*** Opening DATA ***

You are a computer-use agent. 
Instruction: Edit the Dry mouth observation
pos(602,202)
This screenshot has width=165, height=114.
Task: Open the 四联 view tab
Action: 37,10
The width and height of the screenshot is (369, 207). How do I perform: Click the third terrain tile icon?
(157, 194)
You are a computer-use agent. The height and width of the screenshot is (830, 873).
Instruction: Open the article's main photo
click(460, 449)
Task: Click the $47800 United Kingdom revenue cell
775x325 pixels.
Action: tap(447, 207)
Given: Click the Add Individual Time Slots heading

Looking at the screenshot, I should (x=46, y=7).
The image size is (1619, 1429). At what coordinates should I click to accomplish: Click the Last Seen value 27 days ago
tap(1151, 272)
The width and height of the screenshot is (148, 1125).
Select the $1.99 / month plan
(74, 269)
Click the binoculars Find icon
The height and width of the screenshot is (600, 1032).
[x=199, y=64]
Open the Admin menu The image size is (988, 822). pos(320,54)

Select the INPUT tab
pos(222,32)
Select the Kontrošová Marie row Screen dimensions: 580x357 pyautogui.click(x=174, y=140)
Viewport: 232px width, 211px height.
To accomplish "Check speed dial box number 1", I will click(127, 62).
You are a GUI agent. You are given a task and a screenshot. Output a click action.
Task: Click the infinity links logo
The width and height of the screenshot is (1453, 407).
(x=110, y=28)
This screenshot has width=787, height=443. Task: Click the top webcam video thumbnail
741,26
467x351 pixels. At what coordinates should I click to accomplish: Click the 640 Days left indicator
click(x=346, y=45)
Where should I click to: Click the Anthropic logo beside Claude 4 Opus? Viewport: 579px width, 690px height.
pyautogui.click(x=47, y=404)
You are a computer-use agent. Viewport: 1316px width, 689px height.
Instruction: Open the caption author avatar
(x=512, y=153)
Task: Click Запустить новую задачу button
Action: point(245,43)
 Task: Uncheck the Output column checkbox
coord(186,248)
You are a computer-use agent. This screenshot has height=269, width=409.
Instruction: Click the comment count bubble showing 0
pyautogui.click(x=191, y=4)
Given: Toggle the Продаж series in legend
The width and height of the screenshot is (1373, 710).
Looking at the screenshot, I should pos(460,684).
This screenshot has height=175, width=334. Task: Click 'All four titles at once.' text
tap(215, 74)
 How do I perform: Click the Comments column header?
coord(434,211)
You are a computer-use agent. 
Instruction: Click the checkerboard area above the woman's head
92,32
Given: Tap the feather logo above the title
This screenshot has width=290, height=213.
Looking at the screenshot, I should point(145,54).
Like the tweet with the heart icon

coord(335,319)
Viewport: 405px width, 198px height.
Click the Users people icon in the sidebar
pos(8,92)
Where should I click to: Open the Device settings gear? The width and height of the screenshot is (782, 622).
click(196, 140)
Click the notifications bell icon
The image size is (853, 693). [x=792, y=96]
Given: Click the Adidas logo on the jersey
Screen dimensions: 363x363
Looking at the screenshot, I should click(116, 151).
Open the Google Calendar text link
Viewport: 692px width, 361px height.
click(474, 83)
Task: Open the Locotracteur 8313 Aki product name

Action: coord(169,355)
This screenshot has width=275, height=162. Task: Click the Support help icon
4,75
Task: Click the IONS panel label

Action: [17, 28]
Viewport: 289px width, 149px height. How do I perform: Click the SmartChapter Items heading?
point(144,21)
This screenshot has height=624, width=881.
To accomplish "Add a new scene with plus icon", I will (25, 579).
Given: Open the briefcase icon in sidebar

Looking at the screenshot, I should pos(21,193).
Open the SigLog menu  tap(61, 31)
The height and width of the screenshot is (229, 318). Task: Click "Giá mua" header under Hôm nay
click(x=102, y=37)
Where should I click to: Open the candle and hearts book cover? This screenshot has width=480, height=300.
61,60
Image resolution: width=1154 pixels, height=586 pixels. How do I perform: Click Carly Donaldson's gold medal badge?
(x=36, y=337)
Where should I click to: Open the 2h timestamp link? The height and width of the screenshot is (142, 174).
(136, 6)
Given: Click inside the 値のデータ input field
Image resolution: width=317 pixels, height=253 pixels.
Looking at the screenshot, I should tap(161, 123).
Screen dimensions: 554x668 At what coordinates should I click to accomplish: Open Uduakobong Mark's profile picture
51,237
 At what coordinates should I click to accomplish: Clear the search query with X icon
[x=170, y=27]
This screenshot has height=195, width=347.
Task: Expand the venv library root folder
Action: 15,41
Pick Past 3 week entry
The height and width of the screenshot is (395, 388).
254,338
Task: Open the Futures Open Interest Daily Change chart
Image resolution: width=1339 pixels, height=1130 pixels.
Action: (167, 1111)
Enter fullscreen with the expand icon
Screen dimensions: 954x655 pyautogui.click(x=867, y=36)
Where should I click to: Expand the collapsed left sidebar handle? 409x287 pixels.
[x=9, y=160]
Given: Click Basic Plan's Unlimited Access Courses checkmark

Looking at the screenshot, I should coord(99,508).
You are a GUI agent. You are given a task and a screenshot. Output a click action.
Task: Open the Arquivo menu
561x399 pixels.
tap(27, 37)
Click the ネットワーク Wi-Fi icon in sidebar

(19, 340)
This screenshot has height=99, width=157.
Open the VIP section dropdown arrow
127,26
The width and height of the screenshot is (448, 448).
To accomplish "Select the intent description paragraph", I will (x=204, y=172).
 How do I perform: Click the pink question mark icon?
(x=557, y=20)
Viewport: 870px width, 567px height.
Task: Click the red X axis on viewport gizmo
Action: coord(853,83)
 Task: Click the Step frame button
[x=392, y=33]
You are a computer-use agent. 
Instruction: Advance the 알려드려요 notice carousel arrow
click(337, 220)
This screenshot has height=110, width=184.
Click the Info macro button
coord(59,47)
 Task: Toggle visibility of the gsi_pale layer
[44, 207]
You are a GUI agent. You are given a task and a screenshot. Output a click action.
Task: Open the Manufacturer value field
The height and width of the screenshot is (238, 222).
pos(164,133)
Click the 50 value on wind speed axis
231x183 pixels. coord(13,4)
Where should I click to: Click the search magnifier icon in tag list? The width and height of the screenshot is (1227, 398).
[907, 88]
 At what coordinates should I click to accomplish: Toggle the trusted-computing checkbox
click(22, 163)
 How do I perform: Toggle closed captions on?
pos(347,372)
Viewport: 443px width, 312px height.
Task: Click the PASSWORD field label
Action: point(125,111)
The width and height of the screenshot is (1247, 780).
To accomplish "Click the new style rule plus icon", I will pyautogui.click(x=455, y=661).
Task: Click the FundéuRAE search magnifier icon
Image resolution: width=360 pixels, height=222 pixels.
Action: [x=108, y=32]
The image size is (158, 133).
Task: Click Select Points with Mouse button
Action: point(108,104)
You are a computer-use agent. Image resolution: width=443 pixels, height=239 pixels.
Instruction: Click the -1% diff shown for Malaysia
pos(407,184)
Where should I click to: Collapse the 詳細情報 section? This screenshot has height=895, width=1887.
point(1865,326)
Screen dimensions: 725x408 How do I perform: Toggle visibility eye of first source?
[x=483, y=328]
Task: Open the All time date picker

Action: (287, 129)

*** Closing DATA ***

Write every line of the entries again, word for word.

• _EXERCISE OUTPUT_:
You are a computer-use agent. 
Instruction: Edit the Dry mouth observation
pos(602,202)
This screenshot has width=165, height=114.
Task: Open the 四联 view tab
Action: 37,10
The width and height of the screenshot is (369, 207). How do I perform: Click the third terrain tile icon?
(157, 194)
You are a computer-use agent. The height and width of the screenshot is (830, 873).
Instruction: Open the article's main photo
click(460, 449)
Task: Click the $47800 United Kingdom revenue cell
775x325 pixels.
Action: tap(447, 207)
Given: Click the Add Individual Time Slots heading

Looking at the screenshot, I should (x=46, y=7).
The image size is (1619, 1429). At what coordinates should I click to accomplish: Click the Last Seen value 27 days ago
tap(1151, 272)
The width and height of the screenshot is (148, 1125).
Select the $1.99 / month plan
(74, 269)
Click the binoculars Find icon
The height and width of the screenshot is (600, 1032).
[x=199, y=64]
Open the Admin menu The image size is (988, 822). pos(320,54)

Select the INPUT tab
pos(222,32)
Select the Kontrošová Marie row Screen dimensions: 580x357 pyautogui.click(x=174, y=140)
Viewport: 232px width, 211px height.
To accomplish "Check speed dial box number 1", I will click(127, 62).
You are a GUI agent. You are given a task and a screenshot. Output a click action.
Task: Click the infinity links logo
The width and height of the screenshot is (1453, 407).
(x=110, y=28)
This screenshot has width=787, height=443. Task: Click the top webcam video thumbnail
741,26
467x351 pixels. At what coordinates should I click to accomplish: Click the 640 Days left indicator
click(x=346, y=45)
Where should I click to: Click the Anthropic logo beside Claude 4 Opus? Viewport: 579px width, 690px height.
pyautogui.click(x=47, y=404)
You are a computer-use agent. Viewport: 1316px width, 689px height.
Instruction: Open the caption author avatar
(x=512, y=153)
Task: Click Запустить новую задачу button
Action: point(245,43)
 Task: Uncheck the Output column checkbox
coord(186,248)
You are a computer-use agent. This screenshot has height=269, width=409.
Instruction: Click the comment count bubble showing 0
pyautogui.click(x=191, y=4)
Given: Toggle the Продаж series in legend
The width and height of the screenshot is (1373, 710).
Looking at the screenshot, I should pos(460,684).
This screenshot has height=175, width=334. Task: Click 'All four titles at once.' text
tap(215, 74)
 How do I perform: Click the Comments column header?
coord(434,211)
You are a computer-use agent. 
Instruction: Click the checkerboard area above the woman's head
92,32
Given: Tap the feather logo above the title
This screenshot has width=290, height=213.
Looking at the screenshot, I should point(145,54).
Like the tweet with the heart icon

coord(335,319)
Viewport: 405px width, 198px height.
Click the Users people icon in the sidebar
pos(8,92)
Where should I click to: Open the Device settings gear? The width and height of the screenshot is (782, 622).
click(196, 140)
Click the notifications bell icon
The image size is (853, 693). [x=792, y=96]
Given: Click the Adidas logo on the jersey
Screen dimensions: 363x363
Looking at the screenshot, I should click(116, 151).
Open the Google Calendar text link
Viewport: 692px width, 361px height.
click(474, 83)
Task: Open the Locotracteur 8313 Aki product name

Action: coord(169,355)
This screenshot has width=275, height=162. Task: Click the Support help icon
4,75
Task: Click the IONS panel label

Action: [17, 28]
Viewport: 289px width, 149px height. How do I perform: Click the SmartChapter Items heading?
point(144,21)
This screenshot has height=624, width=881.
To accomplish "Add a new scene with plus icon", I will (25, 579).
Given: Open the briefcase icon in sidebar

Looking at the screenshot, I should pos(21,193).
Open the SigLog menu  tap(61, 31)
The height and width of the screenshot is (229, 318). Task: Click "Giá mua" header under Hôm nay
click(x=102, y=37)
Where should I click to: Open the candle and hearts book cover? This screenshot has width=480, height=300.
61,60
Image resolution: width=1154 pixels, height=586 pixels. How do I perform: Click Carly Donaldson's gold medal badge?
(x=36, y=337)
Where should I click to: Open the 2h timestamp link? The height and width of the screenshot is (142, 174).
(136, 6)
Given: Click inside the 値のデータ input field
Image resolution: width=317 pixels, height=253 pixels.
Looking at the screenshot, I should tap(161, 123).
Screen dimensions: 554x668 At what coordinates should I click to accomplish: Open Uduakobong Mark's profile picture
51,237
 At what coordinates should I click to accomplish: Clear the search query with X icon
[x=170, y=27]
This screenshot has height=195, width=347.
Task: Expand the venv library root folder
Action: 15,41
Pick Past 3 week entry
The height and width of the screenshot is (395, 388).
254,338
Task: Open the Futures Open Interest Daily Change chart
Image resolution: width=1339 pixels, height=1130 pixels.
Action: (167, 1111)
Enter fullscreen with the expand icon
Screen dimensions: 954x655 pyautogui.click(x=867, y=36)
Where should I click to: Expand the collapsed left sidebar handle? 409x287 pixels.
[x=9, y=160]
Given: Click Basic Plan's Unlimited Access Courses checkmark

Looking at the screenshot, I should coord(99,508).
You are a GUI agent. You are given a task and a screenshot. Output a click action.
Task: Open the Arquivo menu
561x399 pixels.
tap(27, 37)
Click the ネットワーク Wi-Fi icon in sidebar

(19, 340)
This screenshot has height=99, width=157.
Open the VIP section dropdown arrow
127,26
The width and height of the screenshot is (448, 448).
To accomplish "Select the intent description paragraph", I will (x=204, y=172).
 How do I perform: Click the pink question mark icon?
(x=557, y=20)
Viewport: 870px width, 567px height.
Task: Click the red X axis on viewport gizmo
Action: coord(853,83)
 Task: Click the Step frame button
[x=392, y=33]
You are a computer-use agent. 
Instruction: Advance the 알려드려요 notice carousel arrow
click(337, 220)
This screenshot has height=110, width=184.
Click the Info macro button
coord(59,47)
 Task: Toggle visibility of the gsi_pale layer
[44, 207]
You are a GUI agent. You are given a task and a screenshot. Output a click action.
Task: Open the Manufacturer value field
The height and width of the screenshot is (238, 222).
pos(164,133)
Click the 50 value on wind speed axis
231x183 pixels. coord(13,4)
Where should I click to: Click the search magnifier icon in tag list? The width and height of the screenshot is (1227, 398).
[907, 88]
 At what coordinates should I click to accomplish: Toggle the trusted-computing checkbox
click(22, 163)
 How do I perform: Toggle closed captions on?
pos(347,372)
Viewport: 443px width, 312px height.
Task: Click the PASSWORD field label
Action: point(125,111)
The width and height of the screenshot is (1247, 780).
To accomplish "Click the new style rule plus icon", I will pyautogui.click(x=455, y=661).
Task: Click the FundéuRAE search magnifier icon
Image resolution: width=360 pixels, height=222 pixels.
Action: [x=108, y=32]
The image size is (158, 133).
Task: Click Select Points with Mouse button
Action: point(108,104)
You are a computer-use agent. Image resolution: width=443 pixels, height=239 pixels.
Instruction: Click the -1% diff shown for Malaysia
pos(407,184)
Where should I click to: Collapse the 詳細情報 section? This screenshot has height=895, width=1887.
point(1865,326)
Screen dimensions: 725x408 How do I perform: Toggle visibility eye of first source?
[x=483, y=328]
Task: Open the All time date picker

Action: (287, 129)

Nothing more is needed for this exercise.